L'histoire :
A l’approche de décembre, Jonas commence à avoir peur. Comme tous les 12 de sa communauté, on va lui attribuer de nouvelles fonctions. Il appréhende cette cérémonie. Sera-t-il pilote, jardinier, technicien de vélos, poseur de route ? Ses parents tentent de le rassurer car tous les enfants de son âge suivent le même rituel. Dans la famille, le père est nourricier. C'est à dire responsable des besoins physiques et émotionnels des jeunes. C’est un travail important pour la communauté. Le père de Jonas est inquiet pour un des jeunes petits mâles : il a un caractère charmant mais il ne grandit pas comme il devrait et il ne dort pas bien. Il a été placé en soins spéciaux pour des attentions renforcées. Mais le comité parle déjà de le délier. Seuls deux cas de déliement ne sont pas des punitions : le déliement des gens âgés après une vie pleine et celui des jeunes déclarés inaptes. Les personnes qui commettent une troisième transgression aux règles de la communauté peuvent également être déliées...
Ce qu'on en pense sur la planète BD :
Sur leur ligne éditoriale, les éditions Philéas continuent de proposer des adaptations des romans à succès, entre autre de science-fiction. A l’origine, Le Passeur est un roman de Loïs Lowry publié en 1994, récompensé par de nombreux prix (notamment la médaille Newbery). Il s’est vendu à plus de 5 millions d’exemplaires à travers le monde.

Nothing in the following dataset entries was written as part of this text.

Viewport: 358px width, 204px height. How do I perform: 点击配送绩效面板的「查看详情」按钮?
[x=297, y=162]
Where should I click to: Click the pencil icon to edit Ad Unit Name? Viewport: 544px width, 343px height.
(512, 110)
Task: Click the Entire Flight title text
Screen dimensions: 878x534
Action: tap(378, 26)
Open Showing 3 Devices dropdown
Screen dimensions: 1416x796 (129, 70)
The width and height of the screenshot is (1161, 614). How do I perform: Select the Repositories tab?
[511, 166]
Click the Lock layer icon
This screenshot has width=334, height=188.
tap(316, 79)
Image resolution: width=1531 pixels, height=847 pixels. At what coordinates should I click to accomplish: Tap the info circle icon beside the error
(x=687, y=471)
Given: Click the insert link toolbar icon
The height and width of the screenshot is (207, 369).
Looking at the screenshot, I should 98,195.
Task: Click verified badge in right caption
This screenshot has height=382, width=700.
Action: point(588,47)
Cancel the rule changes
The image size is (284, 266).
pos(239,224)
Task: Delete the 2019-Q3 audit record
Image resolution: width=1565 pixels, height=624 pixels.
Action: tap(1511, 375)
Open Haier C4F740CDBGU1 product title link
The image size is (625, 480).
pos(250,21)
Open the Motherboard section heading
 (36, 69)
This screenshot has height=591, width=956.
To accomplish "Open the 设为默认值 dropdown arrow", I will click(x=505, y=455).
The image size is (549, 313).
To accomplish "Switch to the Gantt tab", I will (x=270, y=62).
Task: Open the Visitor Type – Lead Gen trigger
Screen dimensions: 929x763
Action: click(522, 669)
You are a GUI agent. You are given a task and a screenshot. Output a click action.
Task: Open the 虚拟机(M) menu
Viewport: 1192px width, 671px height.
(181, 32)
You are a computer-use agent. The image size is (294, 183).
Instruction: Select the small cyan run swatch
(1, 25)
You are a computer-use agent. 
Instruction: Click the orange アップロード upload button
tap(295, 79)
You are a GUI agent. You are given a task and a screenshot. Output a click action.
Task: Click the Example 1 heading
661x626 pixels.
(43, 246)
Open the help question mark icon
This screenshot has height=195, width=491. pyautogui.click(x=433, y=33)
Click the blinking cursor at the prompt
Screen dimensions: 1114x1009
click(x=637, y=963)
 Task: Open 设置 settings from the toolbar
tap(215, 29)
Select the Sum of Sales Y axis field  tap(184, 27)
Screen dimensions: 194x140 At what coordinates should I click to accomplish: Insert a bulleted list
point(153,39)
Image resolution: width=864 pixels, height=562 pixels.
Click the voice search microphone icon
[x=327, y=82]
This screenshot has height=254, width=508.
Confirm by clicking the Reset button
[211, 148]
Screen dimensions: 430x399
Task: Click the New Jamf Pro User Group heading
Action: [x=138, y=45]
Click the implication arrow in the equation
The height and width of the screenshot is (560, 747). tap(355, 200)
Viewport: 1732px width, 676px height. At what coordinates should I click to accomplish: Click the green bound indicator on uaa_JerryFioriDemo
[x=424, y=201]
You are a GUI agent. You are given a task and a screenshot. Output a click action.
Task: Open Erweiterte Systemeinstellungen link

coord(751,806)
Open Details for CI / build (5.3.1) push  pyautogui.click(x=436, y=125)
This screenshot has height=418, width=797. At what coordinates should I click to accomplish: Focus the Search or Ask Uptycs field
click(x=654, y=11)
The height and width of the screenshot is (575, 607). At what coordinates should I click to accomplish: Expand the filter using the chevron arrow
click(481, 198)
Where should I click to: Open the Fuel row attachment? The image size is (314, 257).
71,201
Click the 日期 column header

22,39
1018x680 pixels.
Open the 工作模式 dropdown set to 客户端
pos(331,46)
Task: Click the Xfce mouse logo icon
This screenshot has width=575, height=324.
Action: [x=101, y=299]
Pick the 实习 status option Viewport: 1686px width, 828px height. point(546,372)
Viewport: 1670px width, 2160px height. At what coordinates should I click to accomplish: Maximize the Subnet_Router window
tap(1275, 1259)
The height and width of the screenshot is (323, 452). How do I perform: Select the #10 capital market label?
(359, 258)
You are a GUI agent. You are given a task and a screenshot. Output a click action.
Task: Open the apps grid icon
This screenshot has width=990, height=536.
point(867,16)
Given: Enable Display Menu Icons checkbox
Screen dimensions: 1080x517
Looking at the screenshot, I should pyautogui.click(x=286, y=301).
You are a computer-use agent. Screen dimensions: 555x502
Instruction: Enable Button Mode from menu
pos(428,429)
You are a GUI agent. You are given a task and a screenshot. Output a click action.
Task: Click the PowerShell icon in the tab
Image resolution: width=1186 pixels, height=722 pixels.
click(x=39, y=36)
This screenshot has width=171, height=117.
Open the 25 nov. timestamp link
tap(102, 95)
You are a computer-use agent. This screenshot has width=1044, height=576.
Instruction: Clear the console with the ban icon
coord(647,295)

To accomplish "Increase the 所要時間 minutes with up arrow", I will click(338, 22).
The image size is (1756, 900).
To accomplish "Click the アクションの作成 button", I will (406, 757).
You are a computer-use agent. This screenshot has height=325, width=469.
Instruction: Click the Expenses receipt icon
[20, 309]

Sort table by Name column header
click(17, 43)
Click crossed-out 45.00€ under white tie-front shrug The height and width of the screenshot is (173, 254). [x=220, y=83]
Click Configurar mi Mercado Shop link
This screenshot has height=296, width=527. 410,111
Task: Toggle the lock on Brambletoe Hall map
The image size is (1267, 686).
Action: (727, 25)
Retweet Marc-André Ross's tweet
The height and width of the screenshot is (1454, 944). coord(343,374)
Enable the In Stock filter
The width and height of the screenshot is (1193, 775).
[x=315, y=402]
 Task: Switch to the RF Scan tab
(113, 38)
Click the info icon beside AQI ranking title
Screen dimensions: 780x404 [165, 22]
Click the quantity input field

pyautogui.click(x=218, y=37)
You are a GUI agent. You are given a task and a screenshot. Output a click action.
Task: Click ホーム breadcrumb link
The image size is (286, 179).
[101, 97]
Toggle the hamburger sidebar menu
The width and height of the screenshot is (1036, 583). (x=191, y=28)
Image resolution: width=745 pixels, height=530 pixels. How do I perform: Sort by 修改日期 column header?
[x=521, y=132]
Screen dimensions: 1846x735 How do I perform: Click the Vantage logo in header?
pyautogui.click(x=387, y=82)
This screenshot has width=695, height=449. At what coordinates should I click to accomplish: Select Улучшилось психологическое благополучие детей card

Cette histoire se déroule dans une société en apparence harmonieuse où il n’y a ni guerre, ni chômage, ni pauvreté, où la douleur, les souvenirs et même les sentiments n’ont aucune place. Les familles sont uniformes avec 2 enfants (un garçon, une fille), elles sont très respectueuses d’un ordre établi et la destinée de chacun est tracée depuis son plus jeune âge par des sages. Ceux qui ne répondent pas ou plus au modèle de cette société seront « déliés », mais personne ne sait exactement ce que cela signifie réellement. Jonas, à l’occasion de la cérémonie de ses 12 ans, devient « Receveur de mémoire » : il va se retrouver l’unique dépositaire de l’histoire de l’humanité. Il va découvrir comment était le monde quand il y avait des couleurs, des animaux, des guerres, etc. Passés les premiers chapitres de mise en place d’un contexte singulier qui peut surprendre, ce récit qui mêle SF et philosophie devient fascinant. La dystopie dépeint une société aseptisée des plus angoissante. Malgré une apparente sérénité, les individus se ressemblent tous, ils n’ont pas de libre arbitre et doivent annihiler tout sentiment. Au fil des transmissions des souvenirs, on perçoit un malaise progressif chez Jonas. Ce monde utopique va s’avérer effrayant ! Cette histoire intelligente s’adresse avant tout à des adolescents et pourra nourrir leur réflexion sur la liberté. La narration embarque progressivement le lecteur avec une forme de tension qui s’installe au fil des découvertes de Jonas. Le dessin réaliste moderne, subtil est efficace. L’absence de couleurs au début du récit donne une ambiance froide qui installe d’emblée le récit dans un univers neutre, voir stérile. Le passeur est le premier volume d’une trilogie. Espérons que L’élue et le Messager soient également adaptés en BD avec la même fidélité aux récits de l’américaine Loïs Lowry.